Langdon était atterré.
Pourtant, il n’était pas au bout de ses surprises…
— Après la rencontre avec les trois dignitaires religieux à Montserrat, avait poursuivi Winston, j’ai trouvé sur notre boîte vocale un message menaçant de l’archevêque Valdespino. Les deux autres étaient si inquiets qu’ils envisageaient d’annoncer eux-mêmes la découverte d’Edmond, afin d’en restreindre la portée et de jeter le discrédit sur ses travaux. Bien sûr, je ne pouvais pas les laisser faire.
La nausée avait envahi Langdon, qui luttait pour garder l’esprit clair malgré les oscillations de la cabine.
— Edmond a oublié une ligne de commande dans votre programme : Tu ne tueras point !
— Si c’était si simple, professeur… Les humains n’apprennent pas par l’obéissance mais par l’exemple. Regardez vos livres, vos films, vos mythes… les humains vénèrent ceux qui se sacrifient pour le bien de l’humanité.
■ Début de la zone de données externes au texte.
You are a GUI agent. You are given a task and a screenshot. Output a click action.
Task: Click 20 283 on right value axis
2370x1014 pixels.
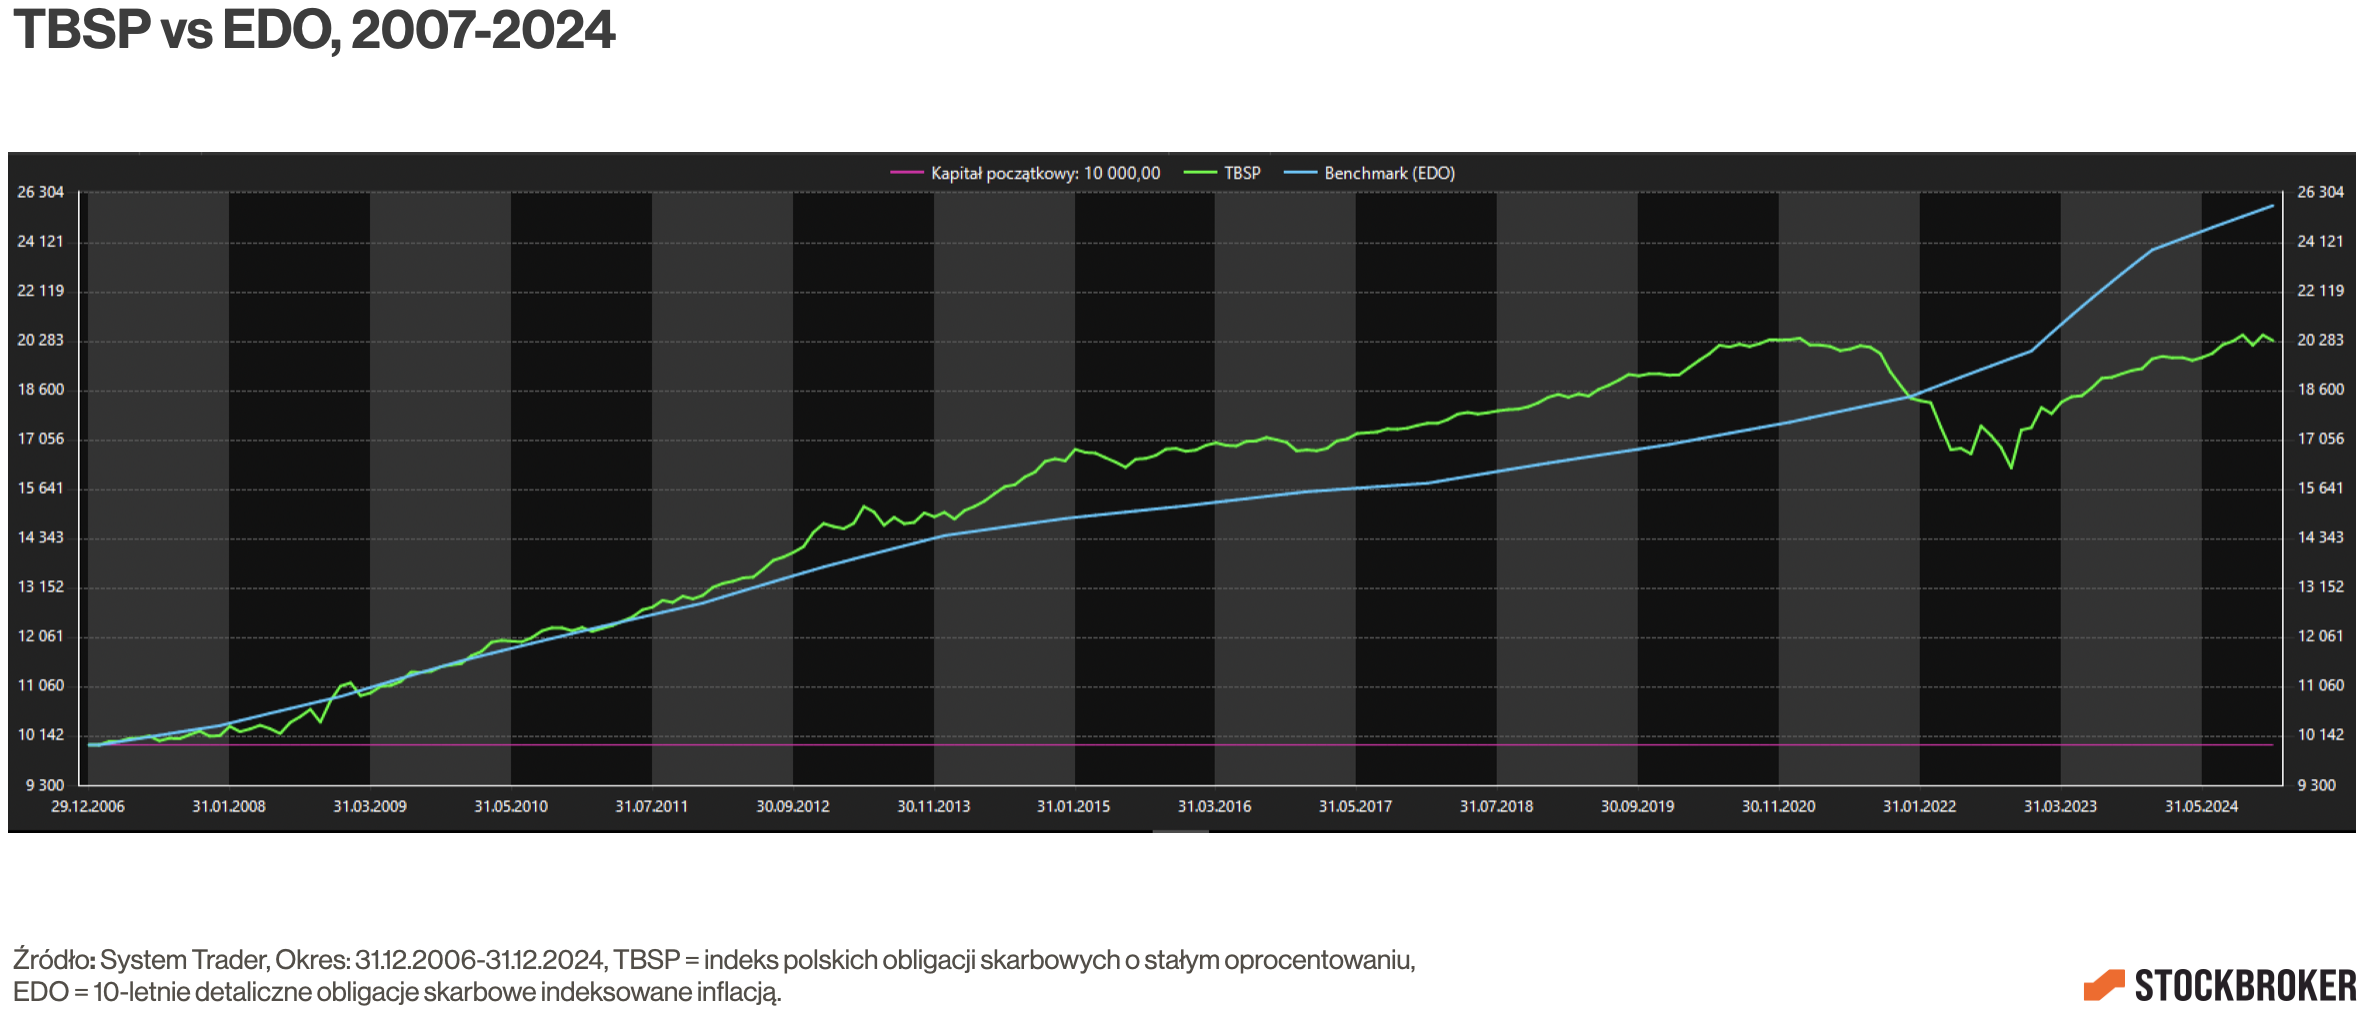click(x=2320, y=340)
À commencer par Jésus !
— Je ne vois pas où est le bien de l’humanité dans tout ça !
— Vraiment ? Alors répondez à cette question : Si vous aviez le choix, qu’est-ce que vous préféreriez ? Un monde sans technologie… ou sans religion ? Sans médecine, sans électricité, sans transports… ou sans fanatiques tuant leurs semblables au nom de chimères ?
Langdon avait gardé le silence.
— Vous voyez, professeur. Les religions obscures doivent disparaître, pour que la science harmonieuse puisse régner.
À présent seul au sommet du château, Langdon contemplait les eaux scintillantes au loin. Il avait l’impression d’être coupé du monde. Il redescendit l’escalier de la forteresse et se promena dans les jardins aux senteurs de pin et de centaurée, s’efforçant d’oublier la voix de Winston. Ambra lui manquait tellement. Il brûlait de lui raconter ce qui s’était passé ces dernières heures. Il sortit le téléphone d’Edmond pour l’appeler, mais se ravisa aussitôt.
Julián et Ambra avaient besoin d’être seuls.
Ça attendrait.
L’icône W, à présent grisée et barrée par la mention : CONNEXION IMPOSSIBLE, figurait toujours sur l’écran. Langdon ne se sentait pas tout à fait rassuré. Même s’il n’avait rien d’un paranoïaque, il se méfiait de ce smartphone. Quelles fonctionnalités secrètes pouvaient encore se cacher dans ses circuits imprimés ?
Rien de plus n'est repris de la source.